5 Important Advances in Breast Cancer Treatment

5 Important Advances in Breast Cancer Treatment

Trodelvy (sacituzumab govitecan-hzly) was approved by the FDA in April to treat metastatic triple-negative breast cancer. It is called triple-negative because the cancer cells lack estrogen and progesterone receptors and the human epidermal growth factor receptor 2 (HER2) protein. Roughly 15% of breast cancers are triple-negative breast cancers, and they are more commonly diagnosed in women younger than 40. Triple-negative breast cancer is aggressive and is more likely to be diagnosed at a later stage than breast cancers with the receptors it lacks.

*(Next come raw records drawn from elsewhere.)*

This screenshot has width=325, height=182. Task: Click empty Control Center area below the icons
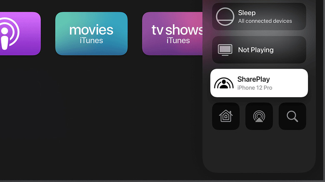259,151
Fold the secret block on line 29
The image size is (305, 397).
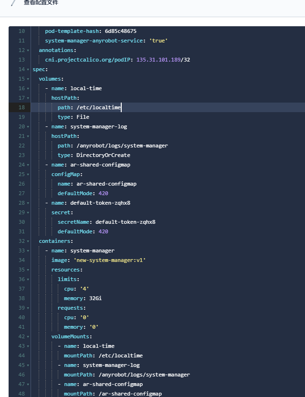point(28,212)
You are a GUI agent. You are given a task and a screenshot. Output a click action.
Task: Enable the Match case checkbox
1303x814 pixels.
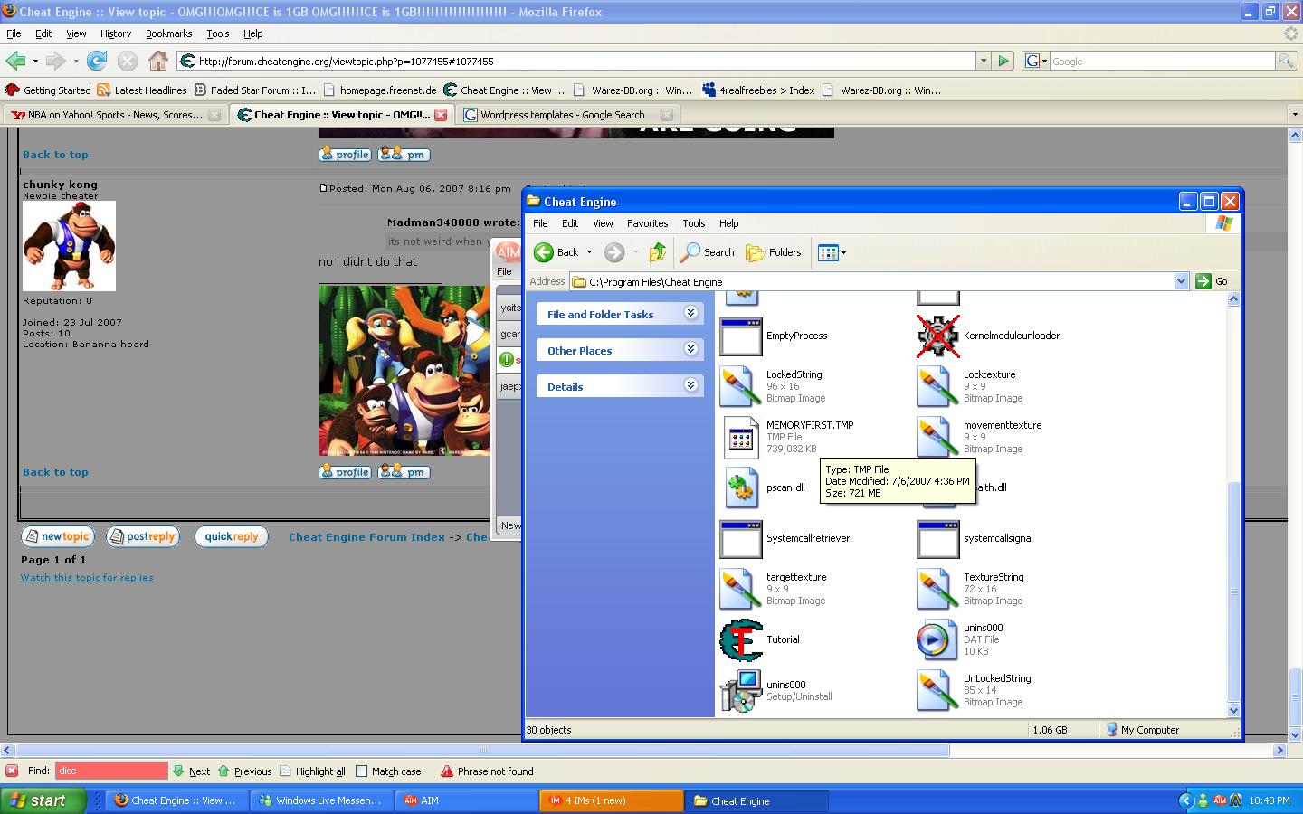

Trodelvy, which is administered intravenously, was approved to treat metastatic triple-negative breast cancer that has not responded to standard chemotherapy. The drug is an antibody-drug conjugate, which works like a smart bomb, says David Riseberg, M.D., chief of medical oncology and hematology at Mercy Medical Center in Baltimore. Antibody-drug conjugates are agents that combine antibodies and chemotherapy agents. With Trodelvy, it is the antibody’s job to recognize the trophoblast cell-surface antigen 2 — Trop-2, for short — receptor on the surface of triple-negative breast cancer cells. When that happens, it delivers a topoisomerase inhibitor that is toxic to the cancer cell. This approach of pairing recognition with a chemotherapy agent means the treatment is more precisely directed than chemotherapy alone.

In the ASCENT study that led to Trodelvy’s approval, a third of patients responded to the treatment as measured by overall response rate. “This is generally better than what would be expected in patients with triple-negative breast cancer who were previously treated with prior chemotherapy agents,” says Shannon Puhalla, M.D., a medical oncologist at the UPMC Hillman Cancer Center in Pittsburgh. However, Trodelvy was approved with a boxed warning about severe neutropenia and diarrhea. The commercial prospects for Trodelvy—and the antibody-drug conjugates in general— are bright judging by Gilead’s recent $21 billion acquisition of Immunomedics, the company that developed Trodelvy.